Charlotte Hornets want out of lawsuit alleging star LaMelo Ball drove over child’s foot
The Charlotte Hornets want out of the civil lawsuit alleging star player LaMelo Ball ran over and broke a boy’s foot after a game at the Spectrum Center in October 2023.
The team, which is named as a defendant in the lawsuit, said it “has no control over” Ball or “the public streets of Mecklenburg County” in court documents filed Friday. The NBA team is asking a judge to dismiss it from the lawsuit.
Ball, the team’s point guard and highest paid player, allegedly ran over Angell Joseph’s foot with his car outside the stadium after the Hornets’ annual Purple and Teal Day scrimmage on Oct. 7, 2023, according to the lawsuit filed in May by Angell’s mother, Tamaria McRae.
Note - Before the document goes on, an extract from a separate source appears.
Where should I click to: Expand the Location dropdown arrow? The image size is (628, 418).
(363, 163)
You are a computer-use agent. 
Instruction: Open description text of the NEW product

Joseph, who was 12 years old at the time, approached Ball for an autograph, McRae alleged in the May lawsuit. Then Ball sped off, she said, and left Joseph on the ground with a broken foot. The family is asking for more than $25,000 in compensatory damages, plus any additional attorney’s fees and court costs.
The Hornets filed the motion to be removed from the case four days after McRae’s lawyer filed a notice announcing the team’s senior director of security, Anthony Datcher, would be interviewed in a videotaped deposition.
Hornets’ security, the Observer previously reported, typically places barricades outside the stadium’s loading dock area to keep pedestrians and fans at bay — particularly when a car is leaving. It was unclear if the area was barricaded when the boy allegedly approached Ball.
The family’s lawyer, Cameron DeBrun, previously told Observer news partner WSOC that McRae decided to sue Ball and the team because she couldn’t file a claim with Ball’s insurance company to pay her son’s medical bills. The police report made following the incident didn’t have Ball’s name or his insurance provider, she said.
Without that information, the family had to sue Ball and the team to seek compensation.